Charlotte

A beacon of the New South, Charlotte has grown rapidly and its population transformed over the past century. Plantations worked by slaves, cotton mills, railroads, banks and more laid the groundwork for Charlotte’s boomtown status. But its residents do not reap the benefits of this wealth equally. The city ranked last out of 50 large cities for income mobility according to a 2013 study.

Mobility and opportunity are directly affected by an old kind of data with new implications in the internet age—criminal records. Our work in Charlotte grapples with the impact of data and surveillance on people trying to harness some of the economic success of the city while the label of a past conviction is a barrier to employment, services, and housing. African-American residents are five times more likely to be incarcerated than their white counterparts in North Carolina. The legacy of Jim Crow and slavery continues.

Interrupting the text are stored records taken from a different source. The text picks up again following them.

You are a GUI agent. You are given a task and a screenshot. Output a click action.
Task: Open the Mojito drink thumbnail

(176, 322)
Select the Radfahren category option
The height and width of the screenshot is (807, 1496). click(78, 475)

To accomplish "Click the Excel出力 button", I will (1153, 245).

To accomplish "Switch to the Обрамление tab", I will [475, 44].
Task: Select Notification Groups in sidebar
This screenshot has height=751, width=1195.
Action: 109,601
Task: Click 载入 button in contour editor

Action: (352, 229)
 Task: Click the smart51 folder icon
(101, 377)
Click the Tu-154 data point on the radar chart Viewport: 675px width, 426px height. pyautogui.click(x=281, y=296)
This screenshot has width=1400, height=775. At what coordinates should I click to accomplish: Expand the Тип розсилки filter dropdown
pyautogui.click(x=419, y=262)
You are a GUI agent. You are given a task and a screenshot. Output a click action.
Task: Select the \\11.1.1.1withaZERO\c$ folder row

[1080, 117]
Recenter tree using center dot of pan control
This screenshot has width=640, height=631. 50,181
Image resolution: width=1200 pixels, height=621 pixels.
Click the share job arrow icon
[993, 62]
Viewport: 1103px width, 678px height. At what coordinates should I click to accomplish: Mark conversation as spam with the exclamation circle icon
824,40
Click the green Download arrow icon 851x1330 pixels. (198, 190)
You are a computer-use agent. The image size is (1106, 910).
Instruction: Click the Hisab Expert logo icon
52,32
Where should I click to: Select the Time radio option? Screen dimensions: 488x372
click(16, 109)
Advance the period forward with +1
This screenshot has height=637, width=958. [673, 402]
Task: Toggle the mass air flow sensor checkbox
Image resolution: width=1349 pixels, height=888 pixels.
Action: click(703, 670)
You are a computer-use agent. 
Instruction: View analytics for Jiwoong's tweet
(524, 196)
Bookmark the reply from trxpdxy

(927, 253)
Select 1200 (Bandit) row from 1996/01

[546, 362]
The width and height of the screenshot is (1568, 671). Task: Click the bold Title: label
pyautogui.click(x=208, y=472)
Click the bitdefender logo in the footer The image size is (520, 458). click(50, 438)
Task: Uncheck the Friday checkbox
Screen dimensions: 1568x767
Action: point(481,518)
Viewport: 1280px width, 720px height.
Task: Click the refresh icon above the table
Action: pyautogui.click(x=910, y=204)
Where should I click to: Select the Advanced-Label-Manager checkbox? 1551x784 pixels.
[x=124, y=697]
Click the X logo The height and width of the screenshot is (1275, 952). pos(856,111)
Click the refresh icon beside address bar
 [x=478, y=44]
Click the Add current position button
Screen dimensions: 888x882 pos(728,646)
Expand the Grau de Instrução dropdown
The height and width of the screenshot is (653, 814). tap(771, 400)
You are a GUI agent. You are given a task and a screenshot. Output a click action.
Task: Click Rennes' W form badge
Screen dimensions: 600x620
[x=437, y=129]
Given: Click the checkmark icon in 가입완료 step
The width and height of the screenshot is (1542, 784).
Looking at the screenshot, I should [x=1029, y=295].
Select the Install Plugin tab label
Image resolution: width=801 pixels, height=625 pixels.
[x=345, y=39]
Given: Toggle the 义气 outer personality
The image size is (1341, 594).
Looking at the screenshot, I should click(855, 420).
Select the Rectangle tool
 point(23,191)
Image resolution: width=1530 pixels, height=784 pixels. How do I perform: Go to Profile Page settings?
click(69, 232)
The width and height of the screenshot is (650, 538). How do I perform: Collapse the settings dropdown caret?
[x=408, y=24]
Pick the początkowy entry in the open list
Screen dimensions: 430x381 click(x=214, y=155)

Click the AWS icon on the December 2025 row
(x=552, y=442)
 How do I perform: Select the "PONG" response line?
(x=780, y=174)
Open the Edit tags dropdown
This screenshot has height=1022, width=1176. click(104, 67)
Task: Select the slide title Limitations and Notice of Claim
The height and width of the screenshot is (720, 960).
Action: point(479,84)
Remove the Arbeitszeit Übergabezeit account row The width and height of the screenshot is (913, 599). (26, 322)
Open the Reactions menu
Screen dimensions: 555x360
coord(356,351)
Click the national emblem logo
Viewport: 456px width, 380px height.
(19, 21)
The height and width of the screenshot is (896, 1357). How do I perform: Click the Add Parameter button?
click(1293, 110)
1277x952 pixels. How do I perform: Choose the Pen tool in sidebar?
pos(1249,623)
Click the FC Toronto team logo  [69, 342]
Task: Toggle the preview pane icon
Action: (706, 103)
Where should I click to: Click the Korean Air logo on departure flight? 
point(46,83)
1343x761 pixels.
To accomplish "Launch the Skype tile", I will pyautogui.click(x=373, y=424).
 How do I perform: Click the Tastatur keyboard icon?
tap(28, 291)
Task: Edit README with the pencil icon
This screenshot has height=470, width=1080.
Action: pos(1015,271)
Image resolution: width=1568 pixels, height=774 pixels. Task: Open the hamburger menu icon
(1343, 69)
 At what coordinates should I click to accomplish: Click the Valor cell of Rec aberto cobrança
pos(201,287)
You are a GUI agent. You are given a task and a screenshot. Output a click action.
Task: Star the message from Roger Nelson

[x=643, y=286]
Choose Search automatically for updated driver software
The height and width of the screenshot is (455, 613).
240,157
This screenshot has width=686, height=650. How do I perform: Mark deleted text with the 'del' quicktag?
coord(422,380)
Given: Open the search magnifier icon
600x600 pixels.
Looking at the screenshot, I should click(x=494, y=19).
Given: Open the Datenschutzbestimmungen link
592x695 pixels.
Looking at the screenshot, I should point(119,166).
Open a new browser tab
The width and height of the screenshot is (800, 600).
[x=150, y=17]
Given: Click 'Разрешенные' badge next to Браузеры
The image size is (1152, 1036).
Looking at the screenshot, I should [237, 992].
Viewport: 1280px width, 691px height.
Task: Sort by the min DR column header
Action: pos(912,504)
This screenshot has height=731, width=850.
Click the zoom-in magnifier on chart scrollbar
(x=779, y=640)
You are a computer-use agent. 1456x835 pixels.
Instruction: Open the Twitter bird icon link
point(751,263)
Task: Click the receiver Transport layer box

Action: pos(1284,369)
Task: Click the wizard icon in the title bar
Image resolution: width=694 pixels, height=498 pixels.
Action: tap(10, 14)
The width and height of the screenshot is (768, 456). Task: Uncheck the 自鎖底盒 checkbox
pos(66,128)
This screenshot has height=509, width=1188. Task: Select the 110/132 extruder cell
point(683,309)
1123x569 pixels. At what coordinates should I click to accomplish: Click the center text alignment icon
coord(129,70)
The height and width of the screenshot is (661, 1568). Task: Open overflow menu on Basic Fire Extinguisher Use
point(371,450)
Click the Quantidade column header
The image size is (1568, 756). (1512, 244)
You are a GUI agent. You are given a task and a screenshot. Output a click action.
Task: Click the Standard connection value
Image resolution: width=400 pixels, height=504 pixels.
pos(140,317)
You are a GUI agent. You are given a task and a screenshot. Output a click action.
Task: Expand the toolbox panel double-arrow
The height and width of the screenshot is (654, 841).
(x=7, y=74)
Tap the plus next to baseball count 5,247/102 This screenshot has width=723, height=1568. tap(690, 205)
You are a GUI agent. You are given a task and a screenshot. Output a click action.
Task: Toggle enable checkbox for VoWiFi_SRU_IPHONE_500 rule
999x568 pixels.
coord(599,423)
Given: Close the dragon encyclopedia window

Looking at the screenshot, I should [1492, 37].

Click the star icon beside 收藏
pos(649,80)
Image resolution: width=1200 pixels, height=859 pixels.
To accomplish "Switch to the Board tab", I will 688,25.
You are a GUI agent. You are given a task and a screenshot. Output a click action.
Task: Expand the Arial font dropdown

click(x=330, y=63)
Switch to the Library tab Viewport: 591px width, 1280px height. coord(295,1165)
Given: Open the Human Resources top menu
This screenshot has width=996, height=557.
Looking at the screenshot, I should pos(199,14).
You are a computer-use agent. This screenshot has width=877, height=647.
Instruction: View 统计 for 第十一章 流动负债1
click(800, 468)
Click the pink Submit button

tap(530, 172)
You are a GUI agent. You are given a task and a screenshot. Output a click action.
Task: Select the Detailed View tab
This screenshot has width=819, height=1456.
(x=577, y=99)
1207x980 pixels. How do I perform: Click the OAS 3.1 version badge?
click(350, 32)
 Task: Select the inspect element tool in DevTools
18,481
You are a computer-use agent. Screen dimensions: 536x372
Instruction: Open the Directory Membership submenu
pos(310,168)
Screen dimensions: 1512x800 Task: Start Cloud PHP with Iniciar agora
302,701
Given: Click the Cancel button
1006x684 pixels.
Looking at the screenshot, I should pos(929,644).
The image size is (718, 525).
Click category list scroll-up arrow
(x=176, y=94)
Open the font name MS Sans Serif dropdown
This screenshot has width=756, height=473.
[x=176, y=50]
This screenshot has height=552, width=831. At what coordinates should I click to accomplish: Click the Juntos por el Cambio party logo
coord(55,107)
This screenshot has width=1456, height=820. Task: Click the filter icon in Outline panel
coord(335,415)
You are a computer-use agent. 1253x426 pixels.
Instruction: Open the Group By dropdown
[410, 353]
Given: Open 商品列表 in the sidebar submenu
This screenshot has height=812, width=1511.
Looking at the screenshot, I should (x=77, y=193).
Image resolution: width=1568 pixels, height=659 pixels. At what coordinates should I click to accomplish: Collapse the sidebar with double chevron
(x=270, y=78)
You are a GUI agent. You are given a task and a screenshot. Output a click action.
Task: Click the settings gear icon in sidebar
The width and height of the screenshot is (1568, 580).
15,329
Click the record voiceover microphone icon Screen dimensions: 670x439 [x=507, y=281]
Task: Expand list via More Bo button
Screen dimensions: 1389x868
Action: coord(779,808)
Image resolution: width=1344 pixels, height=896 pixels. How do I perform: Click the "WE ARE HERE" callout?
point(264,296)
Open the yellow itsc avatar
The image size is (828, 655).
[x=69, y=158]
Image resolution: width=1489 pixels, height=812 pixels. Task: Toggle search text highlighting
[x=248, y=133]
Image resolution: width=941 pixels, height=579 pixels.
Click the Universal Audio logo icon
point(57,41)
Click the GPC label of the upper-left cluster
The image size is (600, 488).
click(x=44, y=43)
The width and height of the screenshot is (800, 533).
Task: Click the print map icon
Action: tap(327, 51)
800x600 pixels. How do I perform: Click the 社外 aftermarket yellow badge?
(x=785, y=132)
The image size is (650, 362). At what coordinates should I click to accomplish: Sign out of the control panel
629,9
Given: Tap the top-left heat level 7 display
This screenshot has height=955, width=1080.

City websites highlight Charlotte’s moderate response to the civil rights movement, and it is true that the business community was proactive in dismantling segregation in public accommodations. Yet white supremacists bombed African American community leaders’ homes and the school district fought integration up to the Supreme Court. Today, Charlotte spends millions to equip police with body cameras in the name of countering bias and promoting accountability. But the cameras did not prevent officers shooting dead a young black man in 2016, nor did they capture the incident. Community outrage boiled over in the streets, and organizing efforts continue, including agitation for broader criminal justice reform.